I am less and less persuaded by people who say “It’s just another tool” in a reductive and dismissive way. AI is much, much, much more than a tool. To overlook this point is to miss the whole conversation.
If any of you have read Improvisation, I am looking to dialogue with someone about Well’s contention that it’s always a sin to block. That the church must always overaccept an offer. I feel he overstates the point. I can imagine ethical situations where a block is the most faithful action, or where overaccepting requires a partial if not full blocking of some of the terms of merely accepting. Thoughts?

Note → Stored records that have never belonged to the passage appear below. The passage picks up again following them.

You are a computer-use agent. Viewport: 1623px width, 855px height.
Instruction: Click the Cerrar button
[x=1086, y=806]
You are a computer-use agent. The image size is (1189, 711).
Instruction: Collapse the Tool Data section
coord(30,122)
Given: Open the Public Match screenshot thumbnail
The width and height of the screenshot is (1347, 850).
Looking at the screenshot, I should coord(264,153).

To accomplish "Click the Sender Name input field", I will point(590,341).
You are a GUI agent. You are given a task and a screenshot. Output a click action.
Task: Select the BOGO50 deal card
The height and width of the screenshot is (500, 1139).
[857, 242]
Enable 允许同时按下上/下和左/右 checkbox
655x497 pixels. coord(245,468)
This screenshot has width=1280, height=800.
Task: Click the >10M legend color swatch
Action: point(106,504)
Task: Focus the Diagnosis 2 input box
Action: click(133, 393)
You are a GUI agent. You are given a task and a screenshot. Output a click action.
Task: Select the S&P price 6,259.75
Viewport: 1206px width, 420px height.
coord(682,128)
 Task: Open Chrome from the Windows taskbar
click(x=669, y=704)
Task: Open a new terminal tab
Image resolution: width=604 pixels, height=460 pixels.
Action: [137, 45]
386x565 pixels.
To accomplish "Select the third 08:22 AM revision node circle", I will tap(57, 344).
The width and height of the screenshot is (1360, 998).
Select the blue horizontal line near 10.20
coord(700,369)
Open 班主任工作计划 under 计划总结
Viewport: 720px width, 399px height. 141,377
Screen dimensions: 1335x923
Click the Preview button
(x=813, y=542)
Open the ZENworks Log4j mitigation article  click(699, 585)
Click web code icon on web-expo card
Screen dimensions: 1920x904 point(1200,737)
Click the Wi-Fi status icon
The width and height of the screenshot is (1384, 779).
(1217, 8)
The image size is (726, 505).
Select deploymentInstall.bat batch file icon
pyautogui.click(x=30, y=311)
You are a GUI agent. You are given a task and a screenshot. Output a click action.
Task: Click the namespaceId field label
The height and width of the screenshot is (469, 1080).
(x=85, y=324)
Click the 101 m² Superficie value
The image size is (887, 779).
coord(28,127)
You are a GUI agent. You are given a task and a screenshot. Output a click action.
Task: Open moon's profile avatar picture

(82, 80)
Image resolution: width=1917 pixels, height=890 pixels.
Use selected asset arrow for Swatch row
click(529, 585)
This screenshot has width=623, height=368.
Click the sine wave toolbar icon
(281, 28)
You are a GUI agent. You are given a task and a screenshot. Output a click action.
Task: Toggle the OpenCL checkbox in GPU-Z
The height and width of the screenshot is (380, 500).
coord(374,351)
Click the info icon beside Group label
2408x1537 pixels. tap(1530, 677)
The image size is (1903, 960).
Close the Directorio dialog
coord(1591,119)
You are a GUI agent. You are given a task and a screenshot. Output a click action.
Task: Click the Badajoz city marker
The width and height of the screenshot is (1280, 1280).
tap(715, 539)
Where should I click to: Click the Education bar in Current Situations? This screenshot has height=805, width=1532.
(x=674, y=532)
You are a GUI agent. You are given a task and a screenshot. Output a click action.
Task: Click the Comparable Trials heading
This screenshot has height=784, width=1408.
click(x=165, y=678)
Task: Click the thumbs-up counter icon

After reading this, I doubt you will ever join the resistance. You are too curious, too interested in positive possibilities and what could be. Which is a good thing. My kids, like your wife, are part of the resistance. Fear often drives those who want to slam on the brakes, but fear should never be in the driver's seat. Having said that, I sympathize with the many concerns that constantly bubble up. An uncertain future is fertile ground for fear, and that is the era we are living through. I feel the fear myself, even still, I inch forward into this mind-blowing new world, questioning, evaluating, and wrestling as I go. Which sounds pretty much like what you are doing.